## What needs to be done
Copy the rows from the line with "Kebijakan Privasi (347, 962)" to the line with "collectibles (561, 172)", inclusive, without any changes.

## Records provided
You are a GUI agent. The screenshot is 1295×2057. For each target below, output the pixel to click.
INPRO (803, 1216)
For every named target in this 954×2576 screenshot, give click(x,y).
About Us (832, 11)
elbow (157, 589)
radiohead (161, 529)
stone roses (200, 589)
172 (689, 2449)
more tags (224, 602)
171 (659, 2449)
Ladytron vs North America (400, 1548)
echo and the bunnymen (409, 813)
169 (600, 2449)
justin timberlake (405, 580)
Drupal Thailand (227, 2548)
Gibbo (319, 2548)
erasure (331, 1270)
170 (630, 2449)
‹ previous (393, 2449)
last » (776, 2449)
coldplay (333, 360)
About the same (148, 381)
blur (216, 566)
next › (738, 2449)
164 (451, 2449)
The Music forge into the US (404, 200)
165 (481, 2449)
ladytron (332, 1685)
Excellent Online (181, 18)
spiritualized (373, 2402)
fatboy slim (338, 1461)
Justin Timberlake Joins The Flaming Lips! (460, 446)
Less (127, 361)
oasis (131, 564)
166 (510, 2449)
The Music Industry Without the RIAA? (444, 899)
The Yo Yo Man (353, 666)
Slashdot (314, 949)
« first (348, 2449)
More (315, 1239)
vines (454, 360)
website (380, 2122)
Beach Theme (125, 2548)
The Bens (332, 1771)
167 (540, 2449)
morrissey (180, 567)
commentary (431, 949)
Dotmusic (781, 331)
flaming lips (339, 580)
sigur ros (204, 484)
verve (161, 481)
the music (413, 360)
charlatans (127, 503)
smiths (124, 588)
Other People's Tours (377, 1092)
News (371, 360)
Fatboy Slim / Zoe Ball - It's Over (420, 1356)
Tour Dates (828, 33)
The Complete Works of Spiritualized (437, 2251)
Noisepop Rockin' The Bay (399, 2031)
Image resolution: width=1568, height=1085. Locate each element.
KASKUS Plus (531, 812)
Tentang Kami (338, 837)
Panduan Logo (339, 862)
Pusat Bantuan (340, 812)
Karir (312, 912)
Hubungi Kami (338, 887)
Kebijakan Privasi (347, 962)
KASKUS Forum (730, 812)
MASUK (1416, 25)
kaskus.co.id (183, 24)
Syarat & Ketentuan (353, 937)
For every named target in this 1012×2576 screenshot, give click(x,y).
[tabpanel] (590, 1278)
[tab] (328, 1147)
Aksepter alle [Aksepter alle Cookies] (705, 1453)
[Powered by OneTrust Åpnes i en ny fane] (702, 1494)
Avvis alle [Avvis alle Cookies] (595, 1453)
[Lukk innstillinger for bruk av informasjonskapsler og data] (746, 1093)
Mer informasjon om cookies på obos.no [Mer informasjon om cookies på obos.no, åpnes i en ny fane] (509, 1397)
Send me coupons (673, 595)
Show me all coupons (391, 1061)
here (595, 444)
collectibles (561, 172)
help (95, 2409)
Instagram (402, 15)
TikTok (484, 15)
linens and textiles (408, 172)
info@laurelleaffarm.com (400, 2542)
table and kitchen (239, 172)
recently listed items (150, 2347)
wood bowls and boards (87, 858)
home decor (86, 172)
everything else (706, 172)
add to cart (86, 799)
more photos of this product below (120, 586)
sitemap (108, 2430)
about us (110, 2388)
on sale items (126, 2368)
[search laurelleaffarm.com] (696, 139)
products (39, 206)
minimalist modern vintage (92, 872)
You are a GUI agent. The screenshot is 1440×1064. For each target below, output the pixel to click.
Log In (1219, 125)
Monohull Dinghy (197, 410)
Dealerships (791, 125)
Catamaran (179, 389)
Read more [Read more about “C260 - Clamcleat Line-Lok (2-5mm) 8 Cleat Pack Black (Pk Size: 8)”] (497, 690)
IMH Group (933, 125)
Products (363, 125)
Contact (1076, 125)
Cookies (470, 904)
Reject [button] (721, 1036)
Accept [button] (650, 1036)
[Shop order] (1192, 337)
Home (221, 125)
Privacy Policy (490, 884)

## Response to the task
Kebijakan Privasi (347, 962)
KASKUS Forum (730, 812)
MASUK (1416, 25)
kaskus.co.id (183, 24)
Syarat & Ketentuan (353, 937)
For every named target in this 1012×2576 screenshot, give click(x,y).
[tabpanel] (590, 1278)
[tab] (328, 1147)
Aksepter alle [Aksepter alle Cookies] (705, 1453)
[Powered by OneTrust Åpnes i en ny fane] (702, 1494)
Avvis alle [Avvis alle Cookies] (595, 1453)
[Lukk innstillinger for bruk av informasjonskapsler og data] (746, 1093)
Mer informasjon om cookies på obos.no [Mer informasjon om cookies på obos.no, åpnes i en ny fane] (509, 1397)
Send me coupons (673, 595)
Show me all coupons (391, 1061)
here (595, 444)
collectibles (561, 172)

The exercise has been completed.